What is expected. The line containing "1889x1083 pixels. At" and every line after it to the end of the records: set those down exactly, without any pictures.

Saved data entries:
*** Begin section ***

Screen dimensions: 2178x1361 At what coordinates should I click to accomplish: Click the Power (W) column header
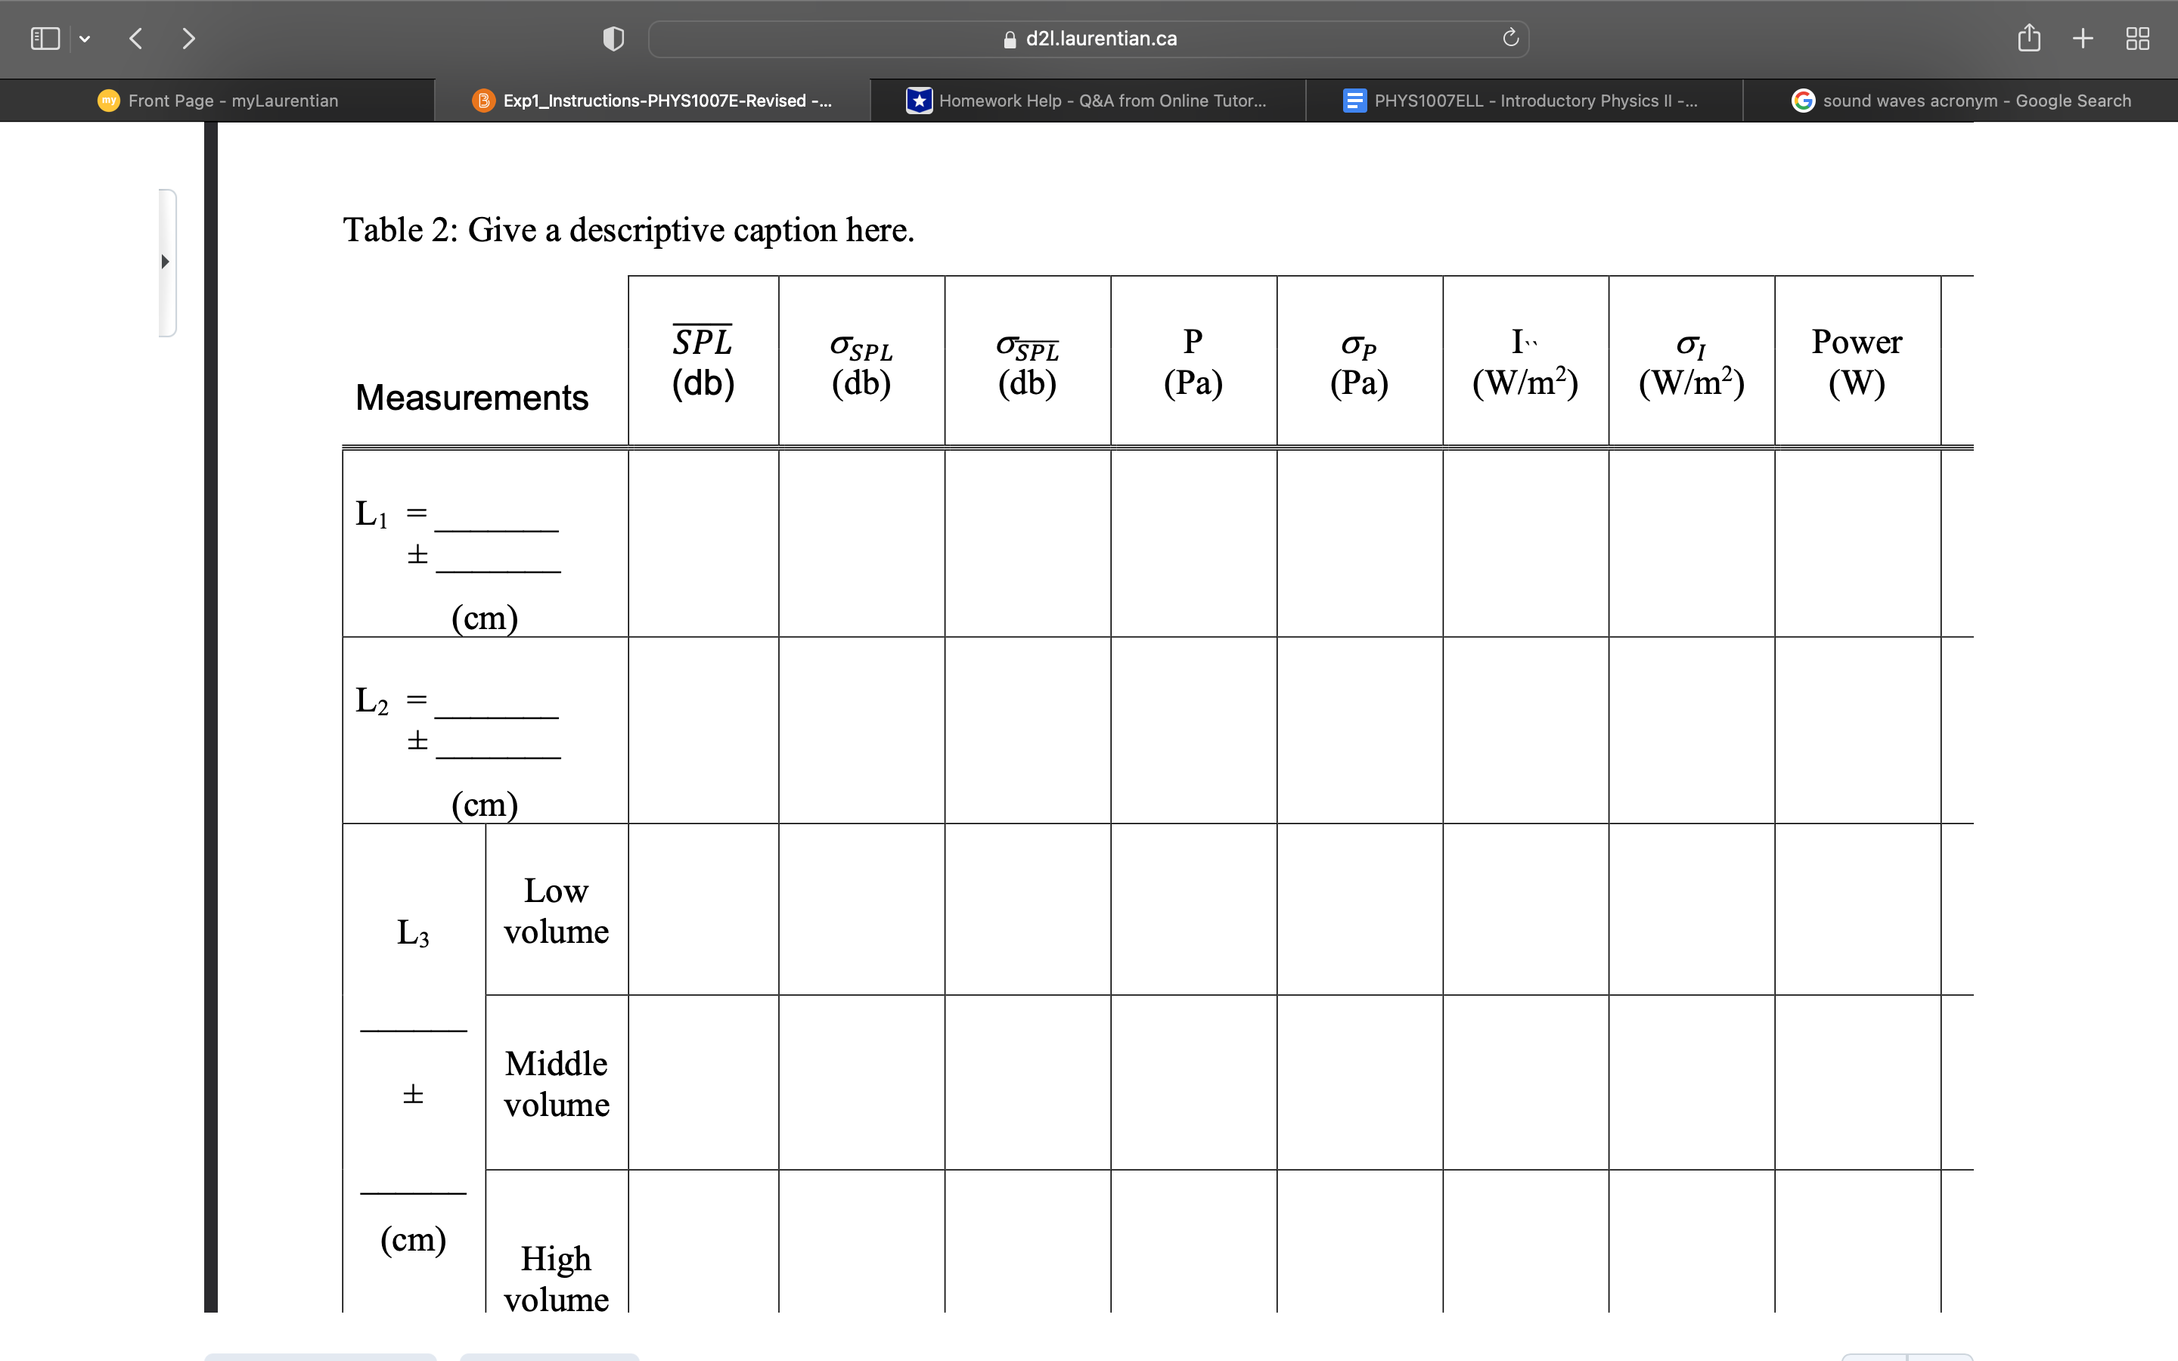[x=1857, y=362]

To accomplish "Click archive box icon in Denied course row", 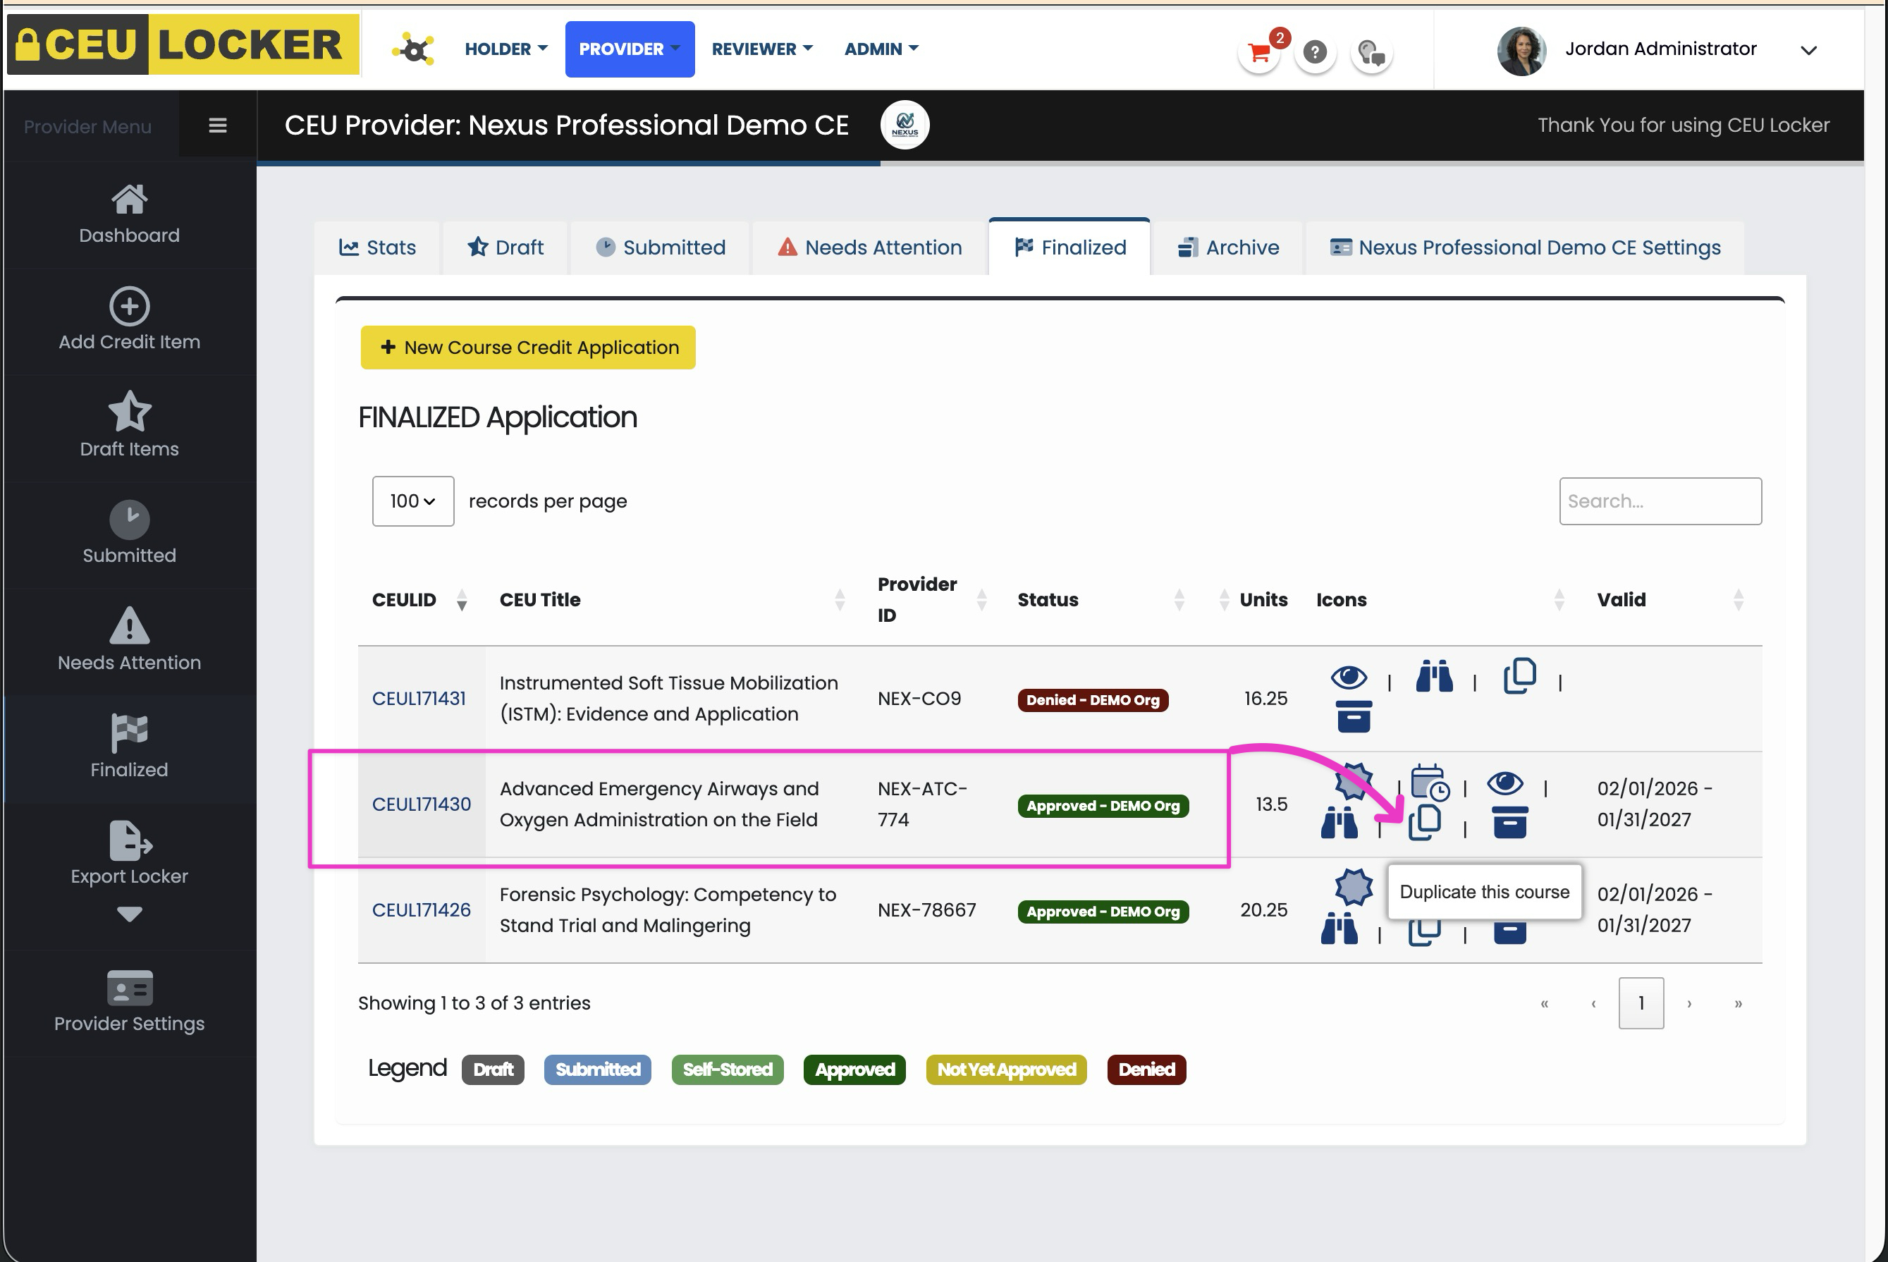I will (x=1353, y=716).
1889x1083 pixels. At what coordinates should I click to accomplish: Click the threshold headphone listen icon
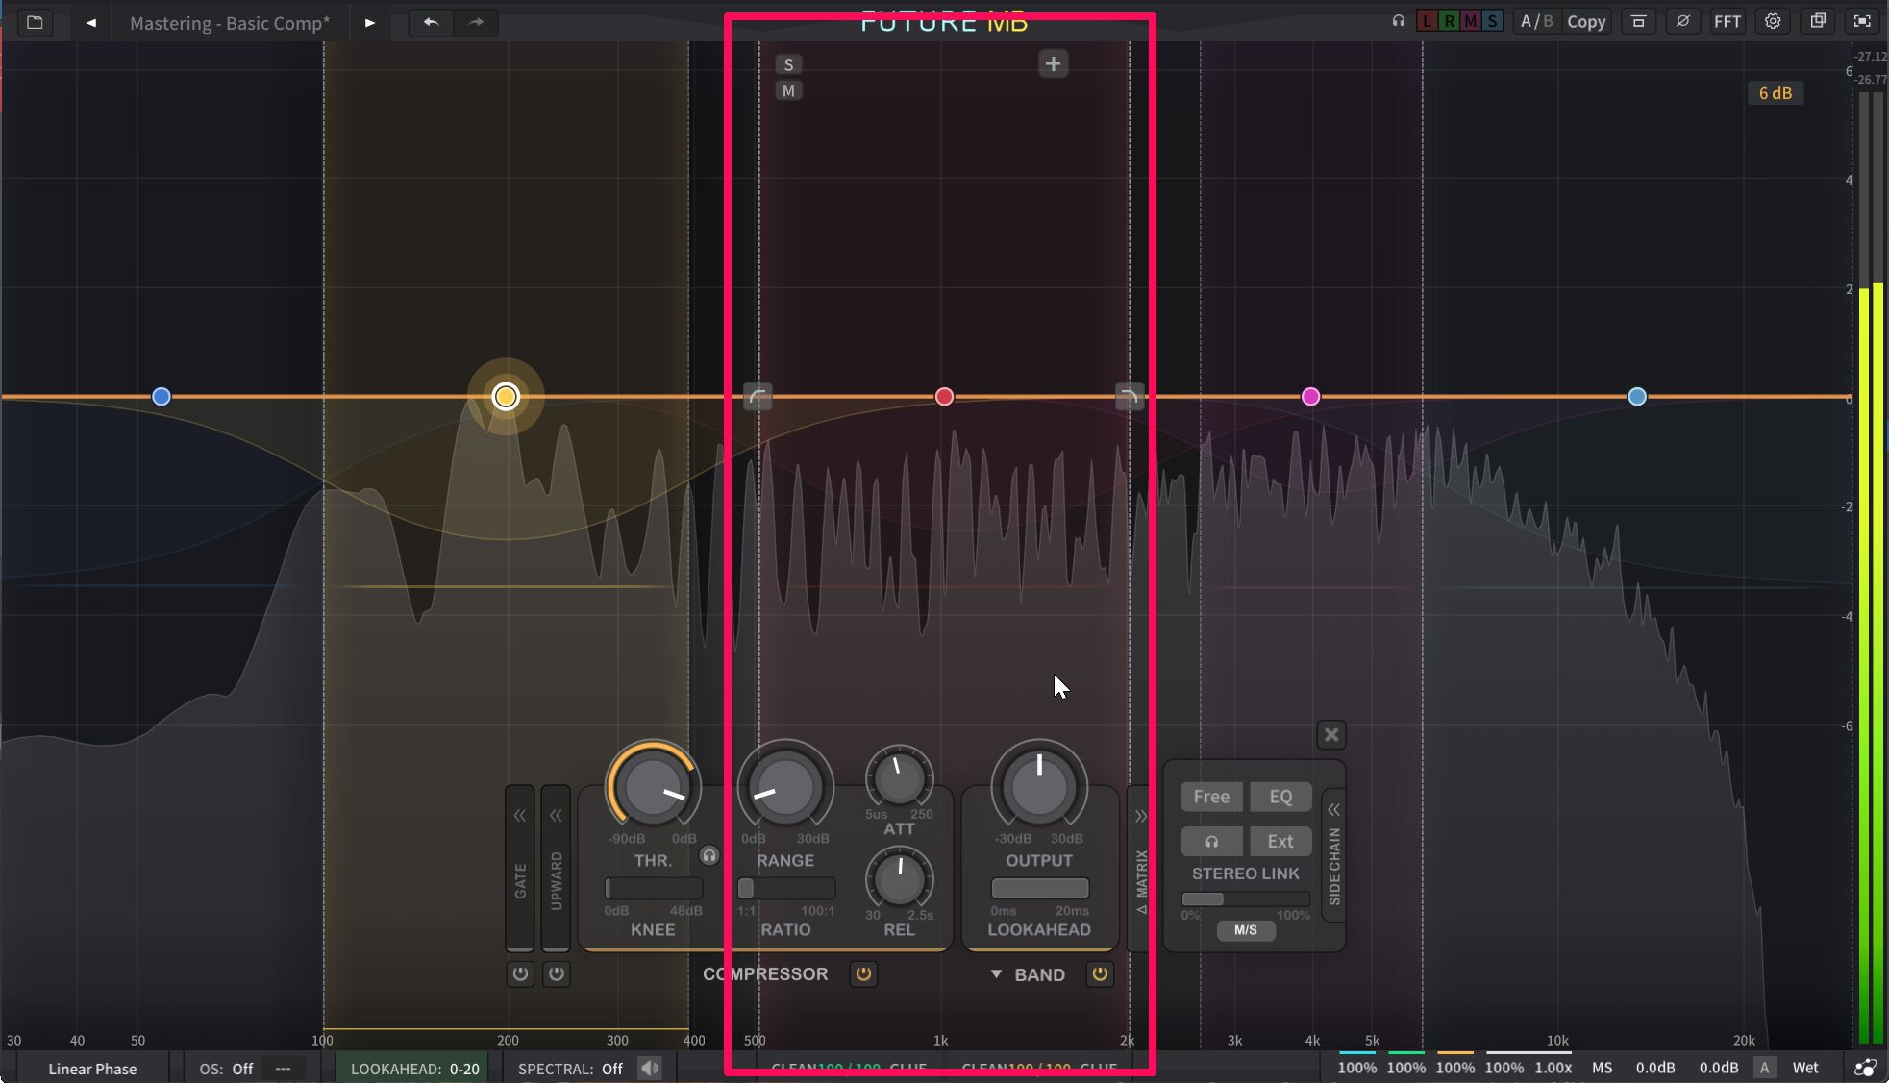click(x=708, y=855)
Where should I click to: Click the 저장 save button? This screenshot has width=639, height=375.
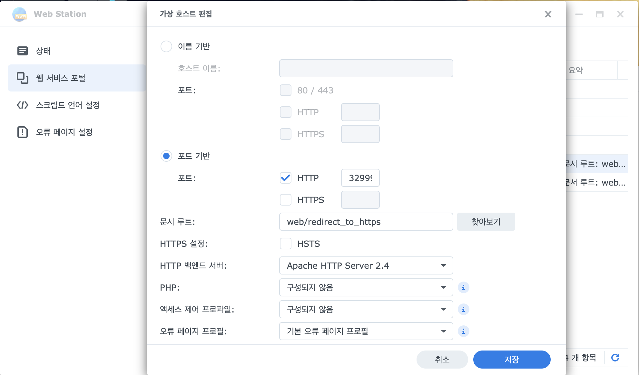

*** End section ***

Answer to this problem.
1889x1083 pixels. At what coordinates should I click to accomplish: Click the threshold headphone listen icon
click(x=708, y=855)
Where should I click to: Click the 저장 save button? This screenshot has width=639, height=375.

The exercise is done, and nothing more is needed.